◆ **文書抜粋**
• • • • • • •

松本智津夫被第65回公判
1998/2/12
(毎日新聞より)
オウム真理教の松本智津夫(麻原彰晃)被告(42)の第65回公判は12日、東京地裁(阿部文洋裁判長)で開かれ、松本サリン事件の審理が始まった。この日は地下鉄サリン事件で犠牲者の遺体を鑑定した法医学者への弁護側反対尋問、松本サリン事件の捜査に当たった2人の警視庁警察官への検察側主尋問と反対尋問が行われた。傍聴希望者は150人だった。
裁 判 長:阿部 文洋(52)
陪席裁判官:(48)
陪席裁判官:(40)
補充裁判官:(35)
検 察 官:山本 信一(49)
=東京地検公判部副部長ら4人
弁 護 人:渡辺 脩(64)=弁護団長
大崎 康博(64)=副弁護団長ら12人
被 告:松本智津夫(42)
検察側証人:黒田 直人(40)=弘前大法医学教室教授
天野 新一(44)
金原哲比己(48)=以上警視庁警察官
(敬称・呼称略)
午前10時、松本被告がいつものように不機嫌そうな表情で8人の刑務官に誘導されて入廷した。紺色のジャンパーにスエットパンツ姿。静かに被告席に座る。10時1分、開廷。
地下鉄サリン事件の犠牲者5人の鑑定書を作成し、昨年9月に検察側主尋問を終えた黒田直人・弘前大法医学教室教授に対する弁護側反対尋問が始まった。
黒田直人証人
弁護人「解剖は6遺体では?」
証人「(1995年)3月22日だったでしょうか、(別に)1体解剖した記憶はある」
小伝馬町駅から運ばれ死亡した76歳の男性のことだった。
弁護人「この方は初めの段階で12人の死亡者の1人に入っていた。サリン中毒による死亡と証明できないということで最初の起訴状では殺人未遂の中に(名前が)載っていた。今回の(被害立証絞り込みの)訴因変更で殺人未遂からも落とされたのでお聞きしているが、サリン中毒でないと判断したのはなぜ?」
証人「冠動脈硬化症という心臓の病気があったので、直接それで亡くなったと思った」
弁護人「先生の判断で殺人から殺人未遂に落としたのか」
証人「だれが判断したか知らないが、私は病死と判断した」
弁護人は、事件翌日の95年3月21日に行われた5遺体の解剖時間が一部重なっていることをただす。
証人「珍しいことはない。遺体を2体並べ、助手が交互に解剖して私が所見を拾う。5体の解剖は、どうやっても12時間以上差が出る。所見に影響が出ると思い、できるだけ短い時間でやった方がいいと思った」
弁護人「サリンに関する知識は?」
証人「松本で事件があったので、文献を調べて読んだ記憶がある」
弁護人「先入観が入って、そういう方にしか見ないということはないか」

• • • • • • •

◆ **保存データ**
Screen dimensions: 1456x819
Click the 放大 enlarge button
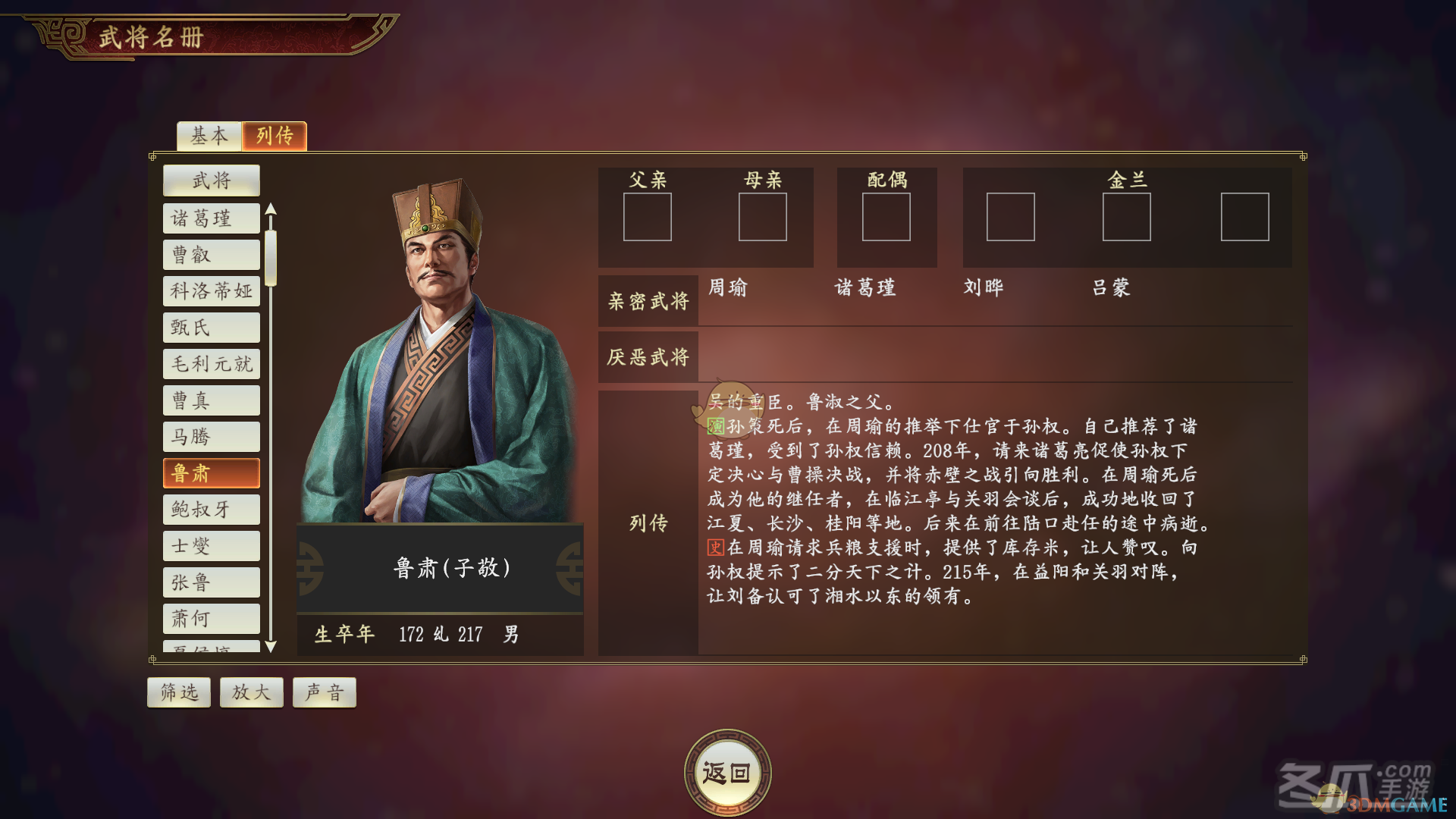click(252, 692)
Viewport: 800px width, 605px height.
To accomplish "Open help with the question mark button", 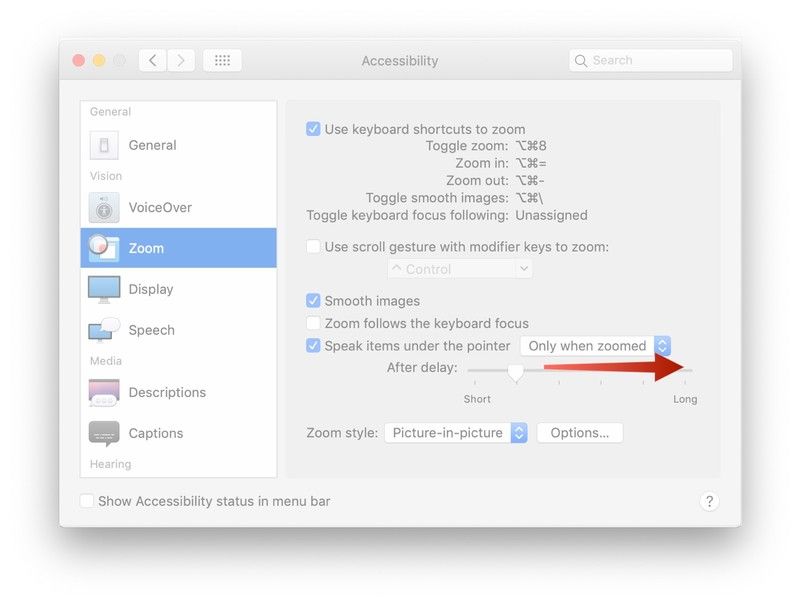I will 709,501.
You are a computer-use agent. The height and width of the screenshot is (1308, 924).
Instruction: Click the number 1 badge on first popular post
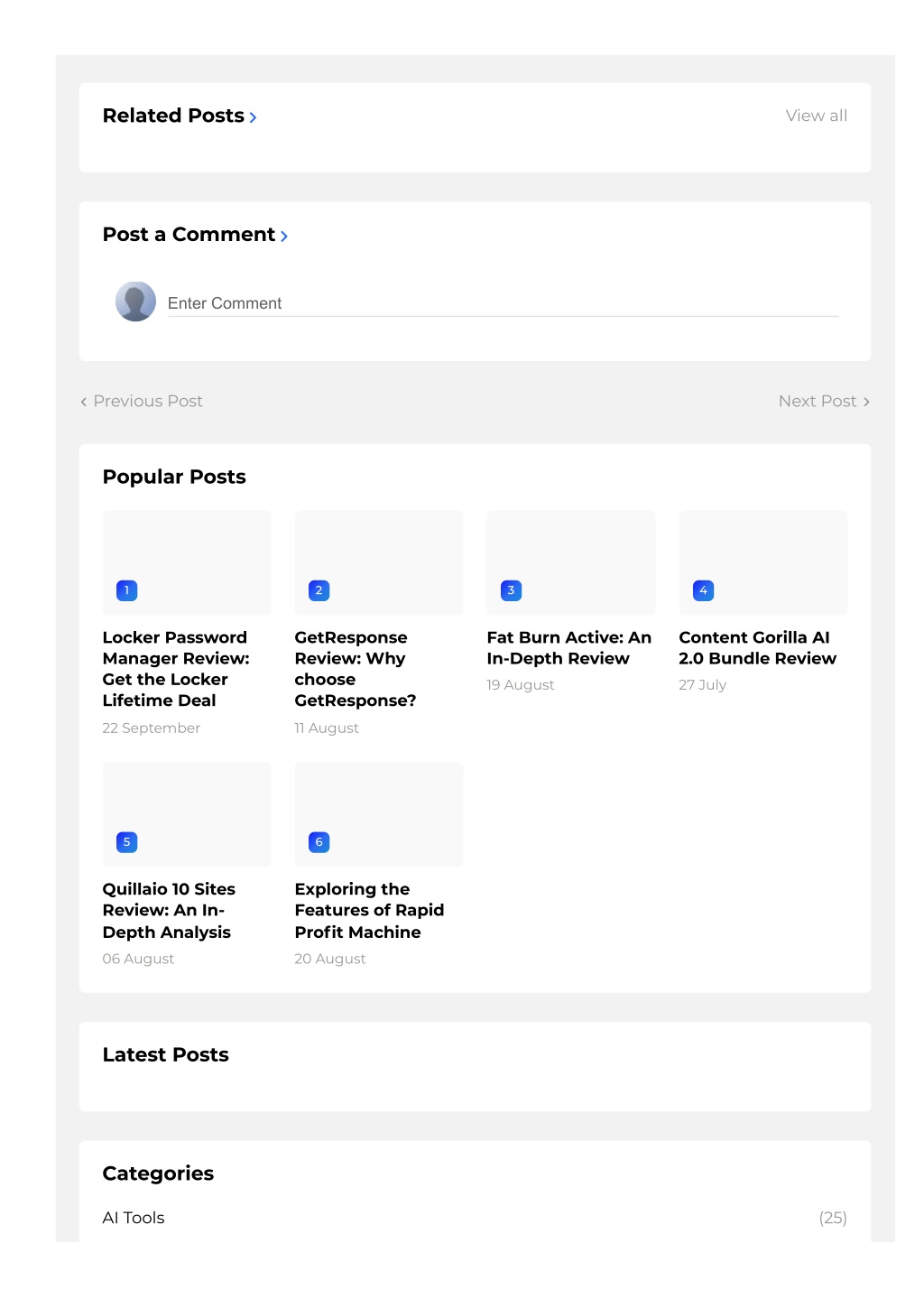coord(127,590)
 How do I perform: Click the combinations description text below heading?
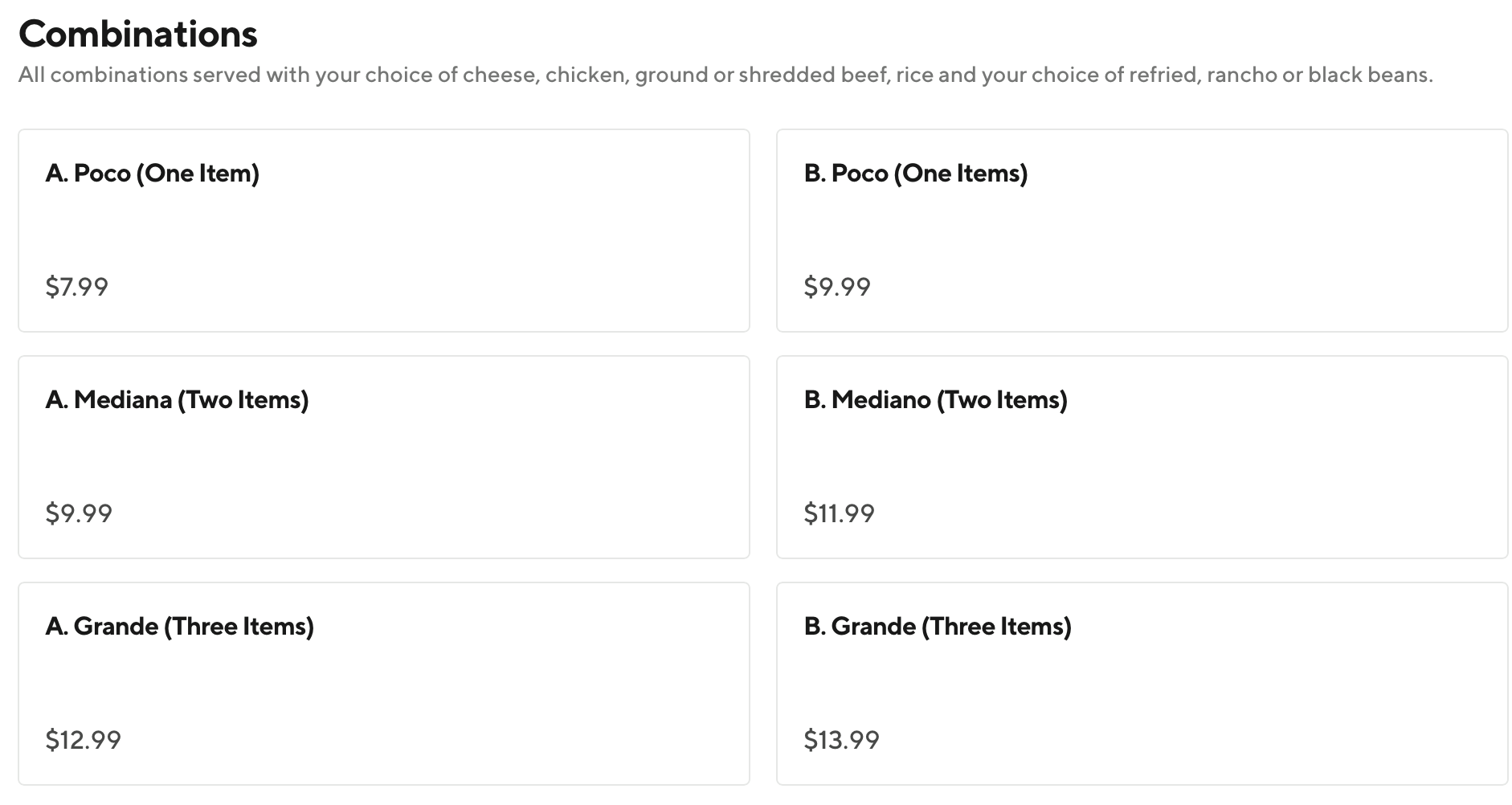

• • • • • • •

◆ **取り組む課題**
a - 公判記事によると、この日の傍聴希望者は何人でしたか。
b - 公判記事で検察側証人として名前が挙げられている人物を、すべて列挙してください。
c - 公判記事のうち、「証人「(1995年)3月22日だったでしょうか、(別に)1体解剖した記憶はある」」から「証人「冠動脈硬化症という心臓の病気があったので、直接それで亡くなったと思った」」を含むところまでを、そのまま再掲してください。
エントリは公判記事の内容とは関係がありません。

◆ **演習の解答**
a - 150人でした。

b - 黒田直人、天野新一、金原哲比己

c -
証人「(1995年)3月22日だったでしょうか、(別に)1体解剖した記憶はある」
小伝馬町駅から運ばれ死亡した76歳の男性のことだった。
弁護人「この方は初めの段階で12人の死亡者の1人に入っていた。サリン中毒による死亡と証明できないということで最初の起訴状では殺人未遂の中に(名前が)載っていた。今回の(被害立証絞り込みの)訴因変更で殺人未遂からも落とされたのでお聞きしているが、サリン中毒でないと判断したのはなぜ?」
証人「冠動脈硬化症という心臓の病気があったので、直接それで亡くなったと思った」